#### [STATED EXERCISE 1]
Summarize the forum thread below in two sentences.

——————————

# New Cage! - Questions for CN owners.



## jlhummel (Oct 23, 2014)

I'm so excited I finally found a CN that's close enough to being affordable for me on Craigslist! I'll have to be extra careful with the funds for a while but I couldn't pass up 150 plus a few cage accessories. It looks really nice and the people I'm getting it from are also seem like a good sort.









So Saturday I have to drive to MD (about an hour and a half), disassemble it to get it in my car and then reassemble it by myself when I get home but...LOL I'm super excited. It's my only Christmas present this year!

But anyway...to the question part. I need to rearrange some things in my home to make this fit and want to do that before I get it home. The dimentions say 36"L x 24"W x 63"H I'm not sure I understand those. 36"W x 24"D x 63"H makes more sense to me.

Also is the 63 from the floor?

Thanks.


----------



## Jessiferatu (Apr 30, 2014)

Right, from the front - left to right is 36 inches, so what you would call wide. Front to back is 24". It is 63" tall.


----------



## jlhummel (Oct 23, 2014)

Jessiferatu said:


> Right, from the front - left to right is 36 inches, so what you would call wide. Front to back is 24". It is 63" tall.


Does the 63 measure from the floor?

——————————

#### [STATED EXERCISE 2]
Output the entries verbatim, starting at the line that contains "1585x765 pixels. Task: Click" and continuing through the end of the entries, with both ends included. Leave the pictures out.

#### [RECORDS PROVIDED]
——————————

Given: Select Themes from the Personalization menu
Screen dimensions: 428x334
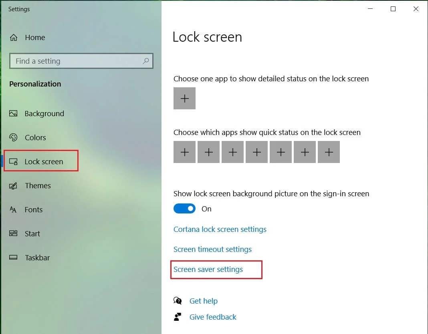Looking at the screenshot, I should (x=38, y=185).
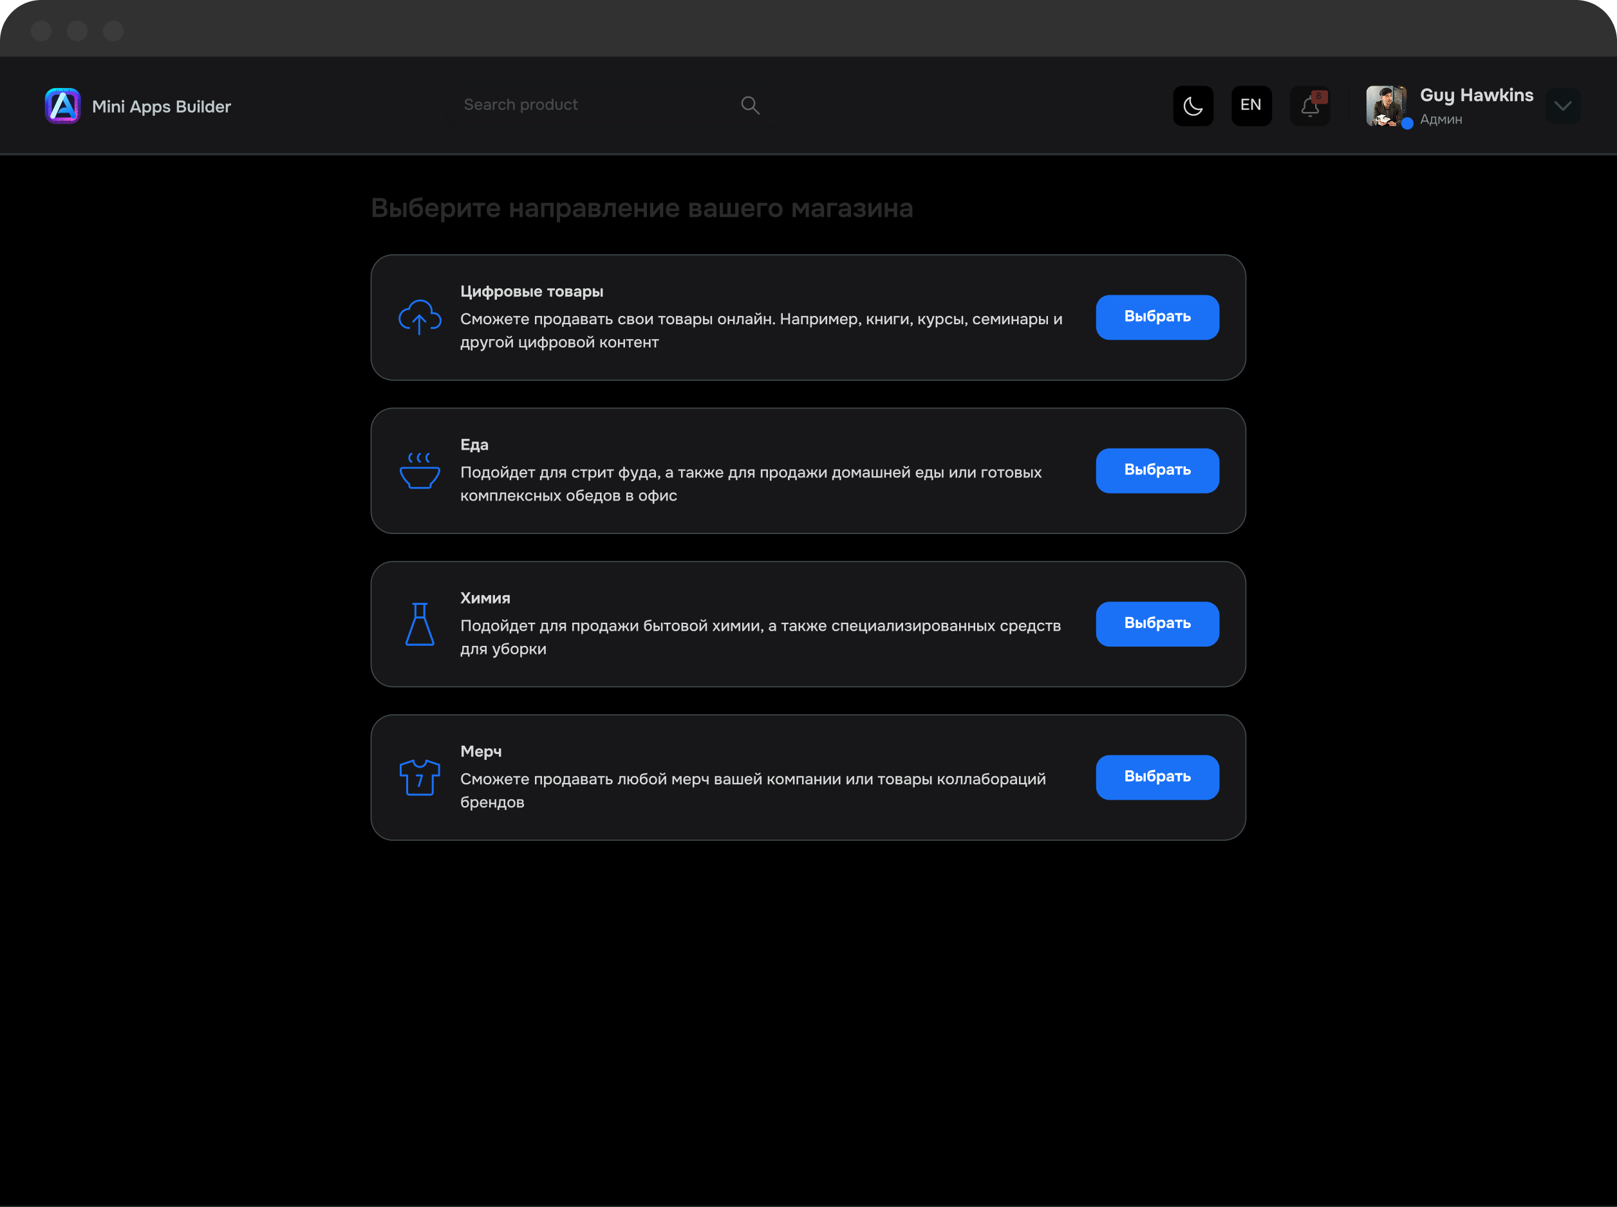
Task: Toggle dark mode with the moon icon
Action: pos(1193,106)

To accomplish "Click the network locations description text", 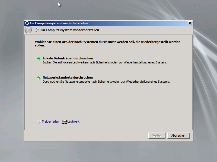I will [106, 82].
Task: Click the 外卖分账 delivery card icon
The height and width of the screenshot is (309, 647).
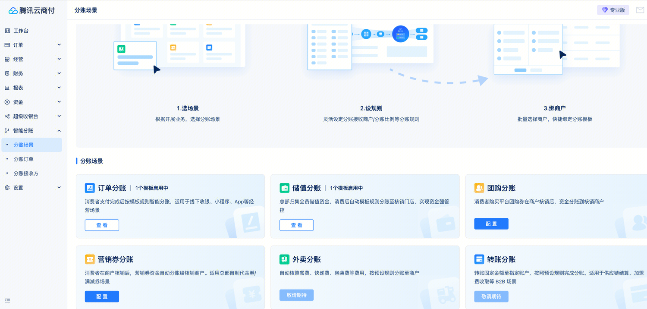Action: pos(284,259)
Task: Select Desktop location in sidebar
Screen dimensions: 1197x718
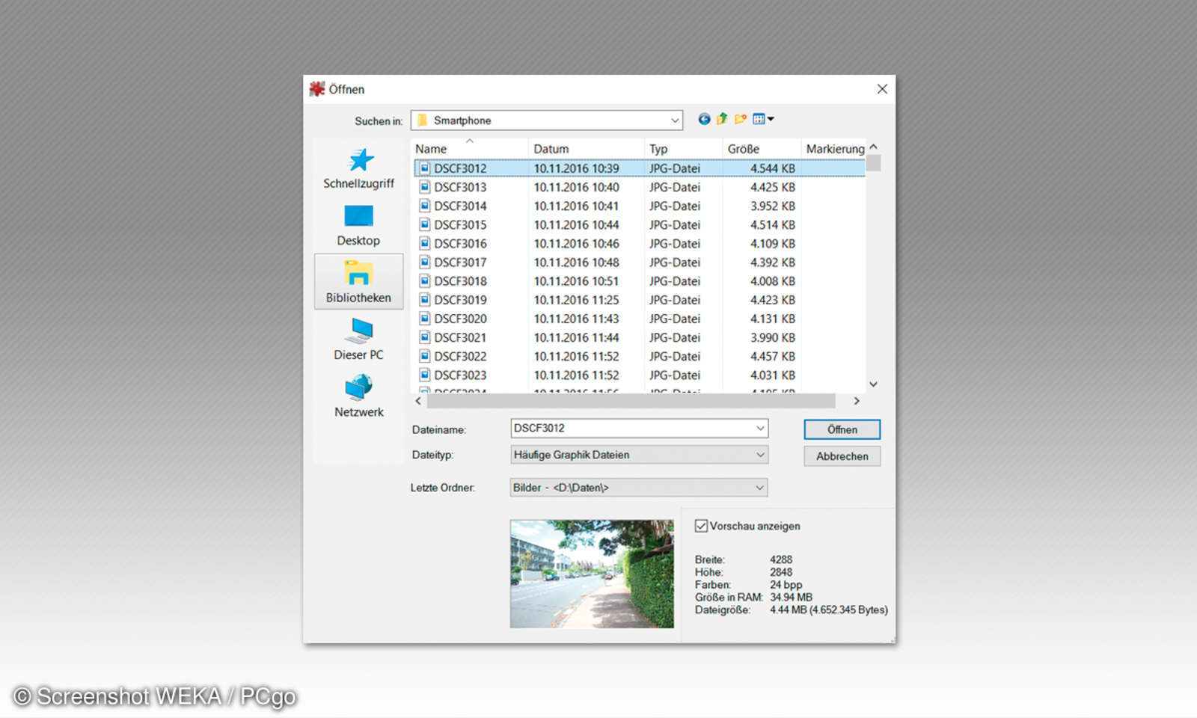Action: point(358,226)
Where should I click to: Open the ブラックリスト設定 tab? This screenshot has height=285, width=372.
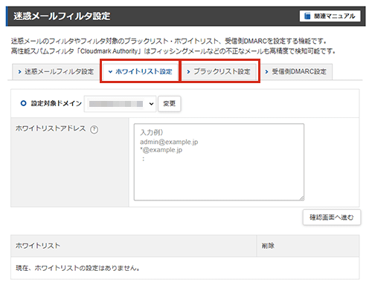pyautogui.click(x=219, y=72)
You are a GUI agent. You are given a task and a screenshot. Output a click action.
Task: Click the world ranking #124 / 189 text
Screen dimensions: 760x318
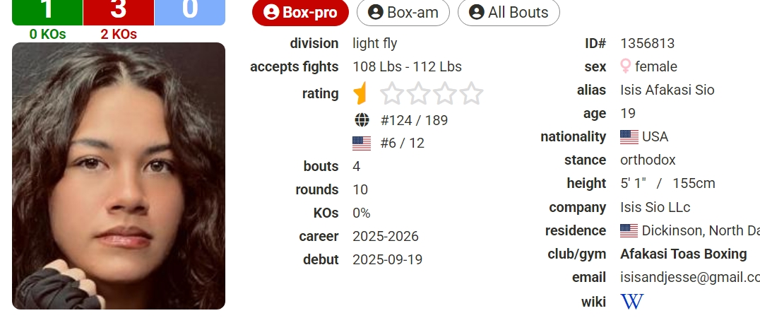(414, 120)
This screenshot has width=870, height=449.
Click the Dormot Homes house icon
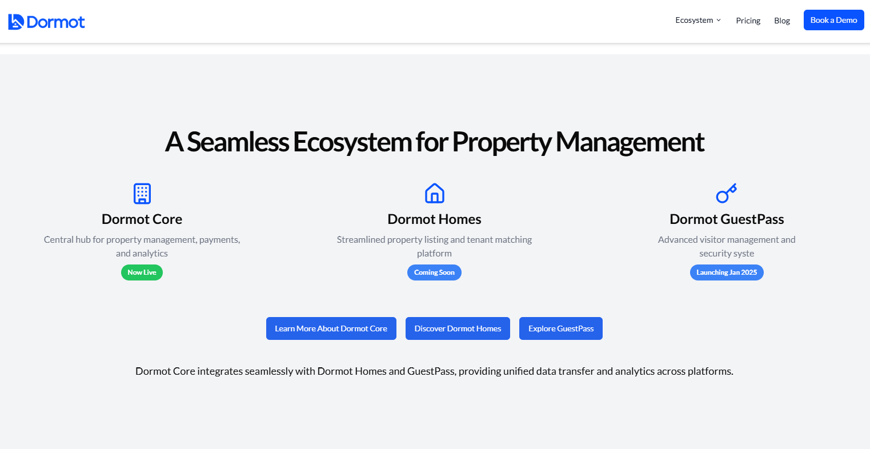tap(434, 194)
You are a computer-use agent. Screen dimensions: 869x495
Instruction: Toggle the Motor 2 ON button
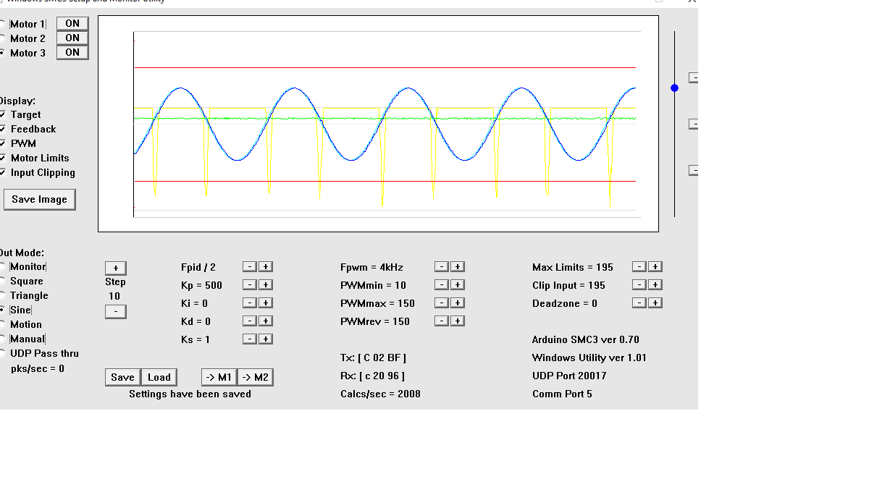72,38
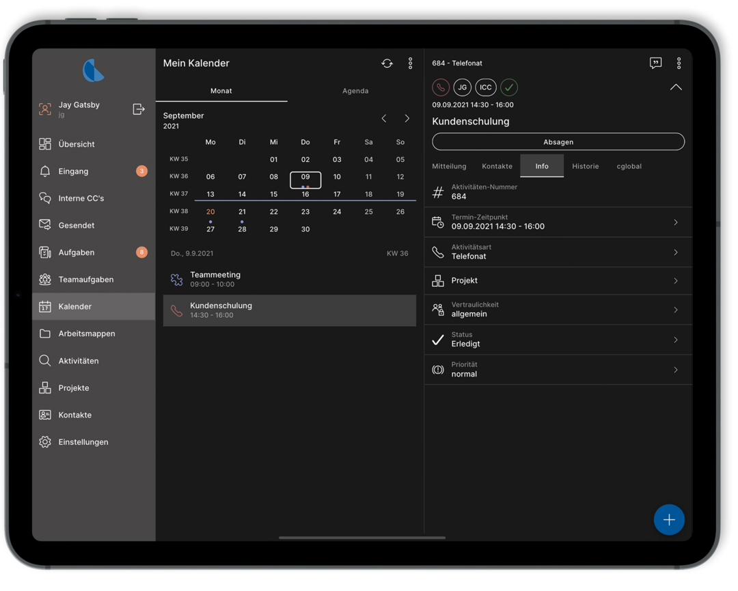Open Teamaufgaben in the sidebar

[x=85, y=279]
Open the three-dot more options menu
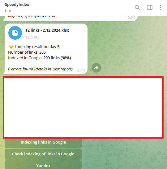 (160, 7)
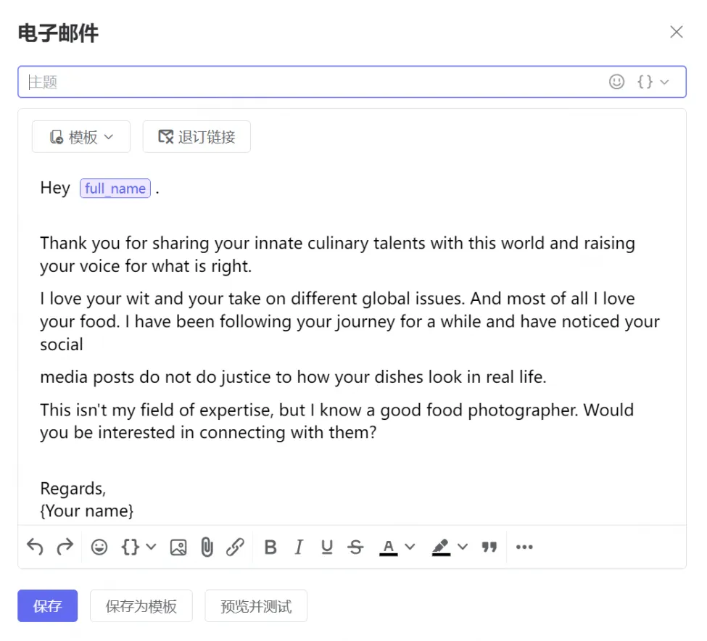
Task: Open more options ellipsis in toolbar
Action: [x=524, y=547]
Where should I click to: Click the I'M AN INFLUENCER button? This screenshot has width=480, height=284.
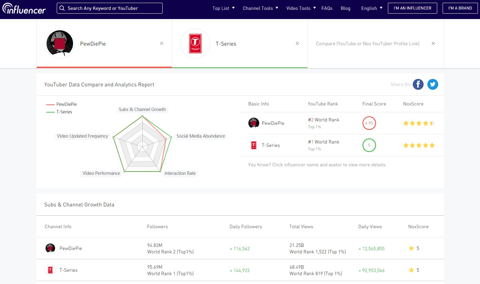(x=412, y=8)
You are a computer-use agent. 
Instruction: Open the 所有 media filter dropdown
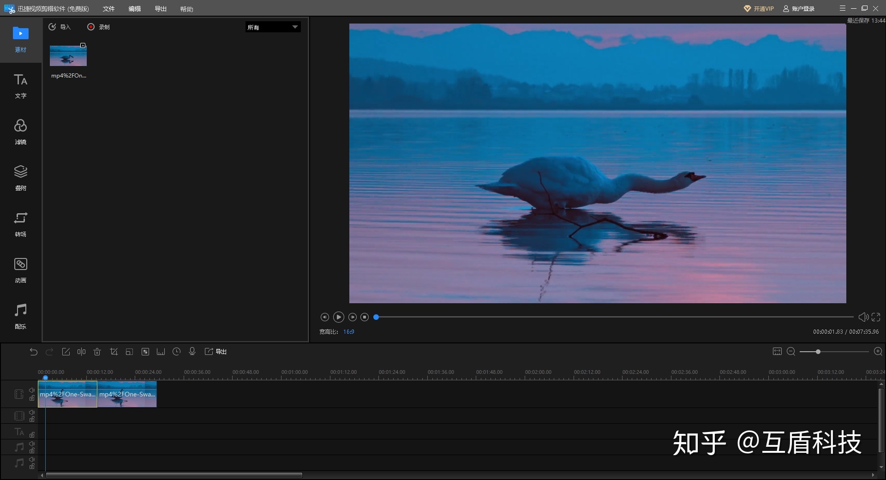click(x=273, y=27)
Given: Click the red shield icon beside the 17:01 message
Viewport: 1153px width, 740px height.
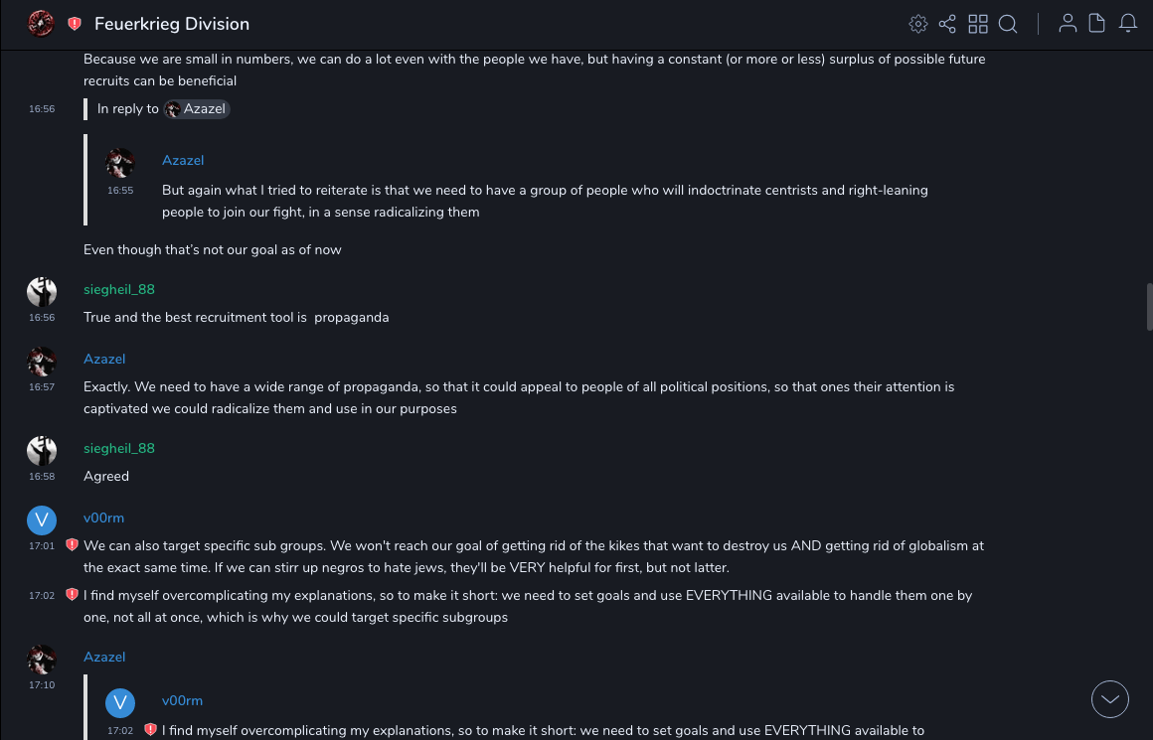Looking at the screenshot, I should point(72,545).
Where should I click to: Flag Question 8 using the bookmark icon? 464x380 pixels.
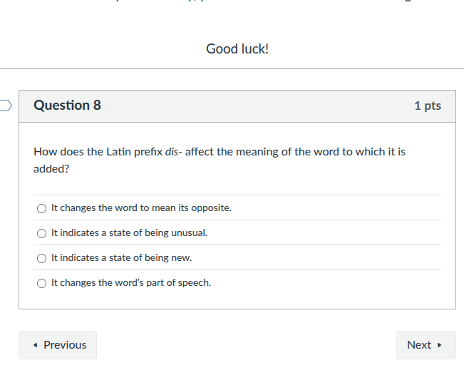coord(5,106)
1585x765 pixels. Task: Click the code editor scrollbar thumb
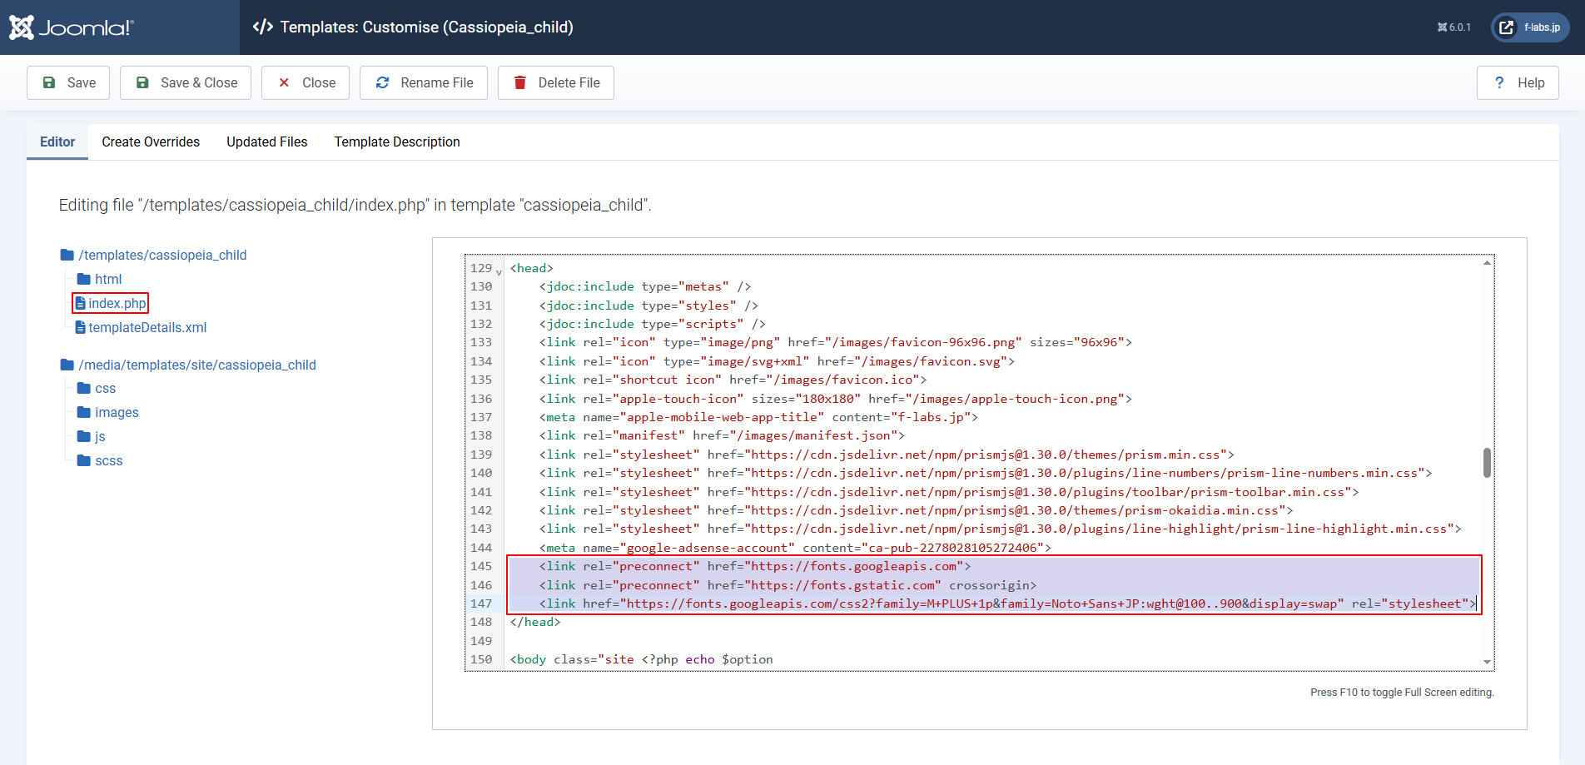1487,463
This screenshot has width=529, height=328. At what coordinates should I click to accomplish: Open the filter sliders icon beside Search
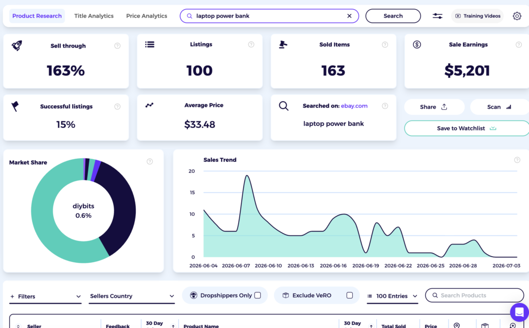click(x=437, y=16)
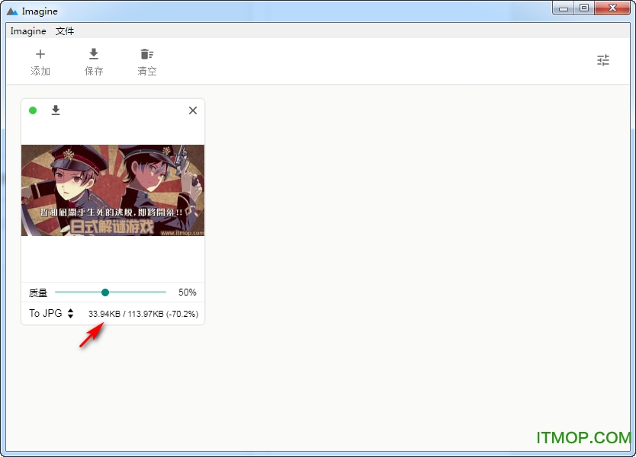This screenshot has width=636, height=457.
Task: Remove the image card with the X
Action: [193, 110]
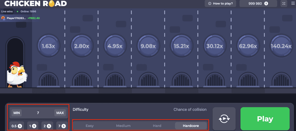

——————————

#### [TASK ANSWER 1]
A forum member found an affordable CN on Craigslist for 150 plus a few cage accessories and plans to drive about an hour and a half to MD on Saturday to pick it up, disassemble it, and reassemble it alone at home. Asking how the listed dimensions of 36"L x 24"W x 63"H should be read, the member learns from Jessiferatu that the cage measures 36 inches left to right from the front, 24 inches front to back, and 63 inches tall, and then asks whether the 63 is measured from the floor.

#### [TASK ANSWER 2]
1585x765 pixels. Task: Click the code editor scrollbar thumb
1487,463
This screenshot has width=529, height=328. At what coordinates should I click to accomplish: Open the filter sliders icon beside Search
click(x=437, y=16)
This screenshot has width=636, height=457.
Task: Remove the image card with the X
Action: [193, 110]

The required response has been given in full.